The world changed for Hedda, then 14, on March 12, 1938 — Anschluss Österreichs, the annexation of Austria into Nazi Germany. Hedda remembers Nazi flags flying above the non-Jewish shops.
“I knew what they were doing in Germany,” she recalled. “I was not surprised. I was angry. Non-Jews knew they could no longer associate with us. My sister and I could no longer go to school. My girlfriends couldn’t get in touch with us. It was dangerous for Jews to go out, day or night. If you were caught, the Nazis made people wash the streets with toothbrushes.”
Then, on Nov. 9 and 10, came Kristallnacht, “the Night of Broken Glass,” when the Sturmabteilung, Nazi paramilitary forces, ransacked Jewish-owned stores, buildings, and synagogues. Jewish men, including Isadore, were seized. He was transported to Dachau, the first Nazi concentration camp in Germany.
“This is not going to last,” a neighbor told Regina. “Hitler’s not going to stay.”
But Regina knew she had to get her family out. She wrote to her cousin, who had emigrated to New Jersey and had become a naturalized American citizen years earlier, and he sent sponsorship letters and funds to get visas for the Kleinfelds.
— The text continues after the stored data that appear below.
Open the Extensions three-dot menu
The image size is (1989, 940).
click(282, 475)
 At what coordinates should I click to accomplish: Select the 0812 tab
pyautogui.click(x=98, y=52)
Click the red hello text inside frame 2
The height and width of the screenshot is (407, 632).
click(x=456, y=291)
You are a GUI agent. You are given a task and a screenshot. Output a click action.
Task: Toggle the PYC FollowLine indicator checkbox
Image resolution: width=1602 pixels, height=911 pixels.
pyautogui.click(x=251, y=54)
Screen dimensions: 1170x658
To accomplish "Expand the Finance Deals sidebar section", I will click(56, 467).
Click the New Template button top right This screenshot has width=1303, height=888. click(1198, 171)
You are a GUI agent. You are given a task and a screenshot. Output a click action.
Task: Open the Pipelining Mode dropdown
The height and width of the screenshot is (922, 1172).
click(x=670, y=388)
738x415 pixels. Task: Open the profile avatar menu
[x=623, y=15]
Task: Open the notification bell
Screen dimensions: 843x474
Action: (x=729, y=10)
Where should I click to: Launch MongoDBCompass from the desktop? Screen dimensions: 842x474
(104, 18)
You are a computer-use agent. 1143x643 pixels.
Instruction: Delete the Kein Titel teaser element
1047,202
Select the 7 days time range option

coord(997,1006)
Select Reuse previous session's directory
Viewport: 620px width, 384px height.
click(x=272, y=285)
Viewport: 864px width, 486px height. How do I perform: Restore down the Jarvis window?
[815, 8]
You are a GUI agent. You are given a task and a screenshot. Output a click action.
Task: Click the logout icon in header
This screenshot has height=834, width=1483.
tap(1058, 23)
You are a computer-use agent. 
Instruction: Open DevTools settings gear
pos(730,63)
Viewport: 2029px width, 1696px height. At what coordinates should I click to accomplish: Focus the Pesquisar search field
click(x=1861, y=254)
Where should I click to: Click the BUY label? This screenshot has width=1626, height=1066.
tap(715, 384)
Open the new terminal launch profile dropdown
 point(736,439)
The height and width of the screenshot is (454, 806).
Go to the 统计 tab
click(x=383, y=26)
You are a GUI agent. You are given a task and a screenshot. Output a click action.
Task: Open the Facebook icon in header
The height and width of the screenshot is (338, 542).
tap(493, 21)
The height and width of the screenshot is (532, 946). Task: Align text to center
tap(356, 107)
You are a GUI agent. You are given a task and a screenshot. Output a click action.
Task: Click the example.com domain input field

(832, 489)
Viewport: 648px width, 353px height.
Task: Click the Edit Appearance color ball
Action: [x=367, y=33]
Leaving her daughters in Vienna, Regina took the train to Munich to plead with Nazi authorities for her husband’s release. This was, perhaps, the only sliver of time when this was remotely possible. But 11 days later, after four months in Dachau, Isadore was released on the merit of his service as a high-ranking officer in World War I.
Told he had 14 days to get out of Vienna, he reunited with his family, took the train to Hamburg, and boarded the ship Orinoko for Cuba, where they remained for two years. In 1939, they sailed into New York Harbor.
They were among the few fortunate ones. Fate, luck, and God were with them throughout their harrowing escape. Aunt Hedda is like so many who survived the Holocaust, gaining inimitable strength and perseverance that, like a star, shone throughout their lives — and upon us all who were privileged to know, love, and be loved by them.